If a platted addition to Pendleton had survived past the 1880s, the west end of the city would look totally different today.
A new subdivision named Sommerville was laid out on February 6, 1882, in the area bounded (roughly) by the Umatilla River on the north, the railroad tracks on the south, Southwest 10th street on the east and Southwest 18th Street on the west — land that now contains Roy Raley Park, the Pendleton Round-Up Grounds and the Pendleton Convention Center, and businesses including Mazatlan, Mac’s Bar & Grill, G&R Truck & Auto Repair and the Albertsons property. According to the plat recorded at the Umatilla County Courthouse on Feb. 9, 1882, “Said town is situated in the SE 1/4 of the NW 1/4 of Sec 10 T2 NR32E of Umatilla County Oregon.”

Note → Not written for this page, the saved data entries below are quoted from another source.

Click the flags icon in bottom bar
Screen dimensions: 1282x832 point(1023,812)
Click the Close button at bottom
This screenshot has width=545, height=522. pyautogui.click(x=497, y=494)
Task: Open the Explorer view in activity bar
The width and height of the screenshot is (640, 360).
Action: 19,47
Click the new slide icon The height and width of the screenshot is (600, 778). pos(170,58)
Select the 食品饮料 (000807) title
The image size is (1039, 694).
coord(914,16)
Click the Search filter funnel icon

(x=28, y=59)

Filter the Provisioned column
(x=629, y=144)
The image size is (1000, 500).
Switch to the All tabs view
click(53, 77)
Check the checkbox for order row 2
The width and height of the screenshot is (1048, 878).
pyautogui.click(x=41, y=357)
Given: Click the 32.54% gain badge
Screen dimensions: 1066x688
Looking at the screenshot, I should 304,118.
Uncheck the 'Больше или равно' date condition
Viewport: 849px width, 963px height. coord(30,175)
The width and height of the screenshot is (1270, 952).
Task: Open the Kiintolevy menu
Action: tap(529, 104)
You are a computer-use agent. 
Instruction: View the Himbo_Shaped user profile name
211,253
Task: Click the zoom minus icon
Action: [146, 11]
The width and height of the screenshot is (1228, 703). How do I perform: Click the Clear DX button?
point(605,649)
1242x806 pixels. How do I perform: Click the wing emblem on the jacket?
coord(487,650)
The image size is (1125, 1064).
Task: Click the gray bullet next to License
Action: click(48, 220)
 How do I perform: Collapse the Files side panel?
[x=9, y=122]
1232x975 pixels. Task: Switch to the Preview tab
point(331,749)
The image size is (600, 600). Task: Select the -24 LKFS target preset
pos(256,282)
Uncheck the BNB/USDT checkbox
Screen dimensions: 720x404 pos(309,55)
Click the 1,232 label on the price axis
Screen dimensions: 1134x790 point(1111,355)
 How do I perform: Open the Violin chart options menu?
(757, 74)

The community was the brainchild of Stephen Lovejoy Morse, a prominent Umatilla County man in the late 1800s and early 1900s, and the brother of Aura (Goodwin) Raley. The plat was located near Morse’s original homestead claim, and was named after a close personal friend and prominent Pendleton doctor, E.J. Sommerville. It was intended as an addition to Pendleton, and not a separate town, according to Col. J.H. Raley, the county surveyor who laid out the streets and blocks. Sommerville’s Main Street ran roughly east and west, and the streets in the town ran north and south and were named Birch, Taylor, Morgan, Colwell, Coffey, Libe, Ellsworth and Arnold.
Stephen Morse, a U.S. deputy marshal for 14 years, brought his family to Pendleton in 1864 and staked out his homestead claim on the north side of the Umatilla River, across the river from the Goodwin homestead. Among other exploits, he was involved in “moving” the county records from Umatilla to Pendleton in January 1869, a clandestine affair performed under the cover of darkness just after Pendleton was named the new county seat. The Morse family relocated to Pilot Rock in 1894, where he owned a livery stable and was elected mayor in 1902. He died in May 1908 at his Pilot Rock home.
Morse’s plat was vacated Jan. 7, 1884, just two years after it was laid out, and was absorbed into the city of Pendleton. The former burg was discovered in April 1916 when the Blewett Harvester Company bought property across from Round-Up Park (where the former Albertsons building now stands) to build a manufacturing plant.